Leaving aside a lack of preparedness of the transformation, one of the most likely pitfalls would be a unilateral communication. Most of the material supporting a transformation is framed in positive terms. It is all about how the change will turn the organisation into a better one, and how there can only be upsides to consider. This viewpoint reflects the beliefs of the project team and its sponsor, who have battled sceptics in and around the boardroom and have won the argument. However, such content will only resonate with staff who are easily sold on the merits of the change, because they either benefit from it or are not affected by it. For all people having something to lose from the transformation, a reinforcing message will generate passive resistance in the hope that this transformation is not there to stay.
In addressing this problem, acknowledging that staff in the organisation have different goals, beliefs and perceptions linked to their work is a first step. Identifying how the change will impact whom is a second. And developing narratives to address legitimate concerns about specific interests is a third. It requires the agility to reframe the message in order to mitigate the fears caused by the change. These fears can be wide-ranging, going from responsibilities of a new role to new tools and techniques to master, to changes in reporting lines, and redundancies of colleagues. Staff are unlikely to tune in on a brainwashing communication that leaves them with more questions than answers. As a collateral, the management will not be fully trusted and all stops will not be pulled for the transformation to be a success.

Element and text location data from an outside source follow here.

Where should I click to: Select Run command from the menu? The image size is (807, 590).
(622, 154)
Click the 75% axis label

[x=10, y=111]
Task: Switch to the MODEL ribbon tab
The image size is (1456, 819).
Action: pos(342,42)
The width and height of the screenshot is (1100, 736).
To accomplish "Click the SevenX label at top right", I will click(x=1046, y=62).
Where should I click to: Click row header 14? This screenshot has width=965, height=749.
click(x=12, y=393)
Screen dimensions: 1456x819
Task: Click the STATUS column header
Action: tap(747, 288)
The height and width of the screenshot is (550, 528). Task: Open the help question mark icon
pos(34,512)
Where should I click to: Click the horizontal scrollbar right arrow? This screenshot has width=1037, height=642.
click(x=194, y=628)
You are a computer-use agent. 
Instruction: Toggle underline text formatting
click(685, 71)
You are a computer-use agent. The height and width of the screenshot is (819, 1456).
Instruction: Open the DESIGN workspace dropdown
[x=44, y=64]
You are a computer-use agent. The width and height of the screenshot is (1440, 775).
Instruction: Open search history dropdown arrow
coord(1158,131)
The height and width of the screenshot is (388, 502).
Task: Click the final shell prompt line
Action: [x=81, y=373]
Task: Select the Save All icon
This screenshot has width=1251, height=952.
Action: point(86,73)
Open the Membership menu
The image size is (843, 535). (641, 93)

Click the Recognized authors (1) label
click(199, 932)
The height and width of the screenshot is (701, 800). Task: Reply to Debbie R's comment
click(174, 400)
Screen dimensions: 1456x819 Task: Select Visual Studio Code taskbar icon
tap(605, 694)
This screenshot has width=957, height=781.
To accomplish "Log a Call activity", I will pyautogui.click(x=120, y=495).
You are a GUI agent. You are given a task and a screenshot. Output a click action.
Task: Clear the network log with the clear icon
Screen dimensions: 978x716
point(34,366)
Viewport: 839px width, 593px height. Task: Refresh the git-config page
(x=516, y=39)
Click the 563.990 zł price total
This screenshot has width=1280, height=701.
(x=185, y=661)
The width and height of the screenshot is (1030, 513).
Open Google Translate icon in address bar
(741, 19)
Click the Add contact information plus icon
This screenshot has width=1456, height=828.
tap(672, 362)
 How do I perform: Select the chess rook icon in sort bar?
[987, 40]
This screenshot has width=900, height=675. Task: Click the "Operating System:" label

So, when you plan to communicate about things that are about to change in your organisation, ask yourself the following questions to ensure that your messaging will reach all parties with the desired impact:
- What are the constituents of your organisation? How will the change affect them?
- What is their currency? How should you express the merits of the transformation to gain them over?
- Are there mechanisms in place to establish a two-way communication between the programme office and the different constituents?
- Are you able to reframe the message to factor in the reactions from the impacted constituents?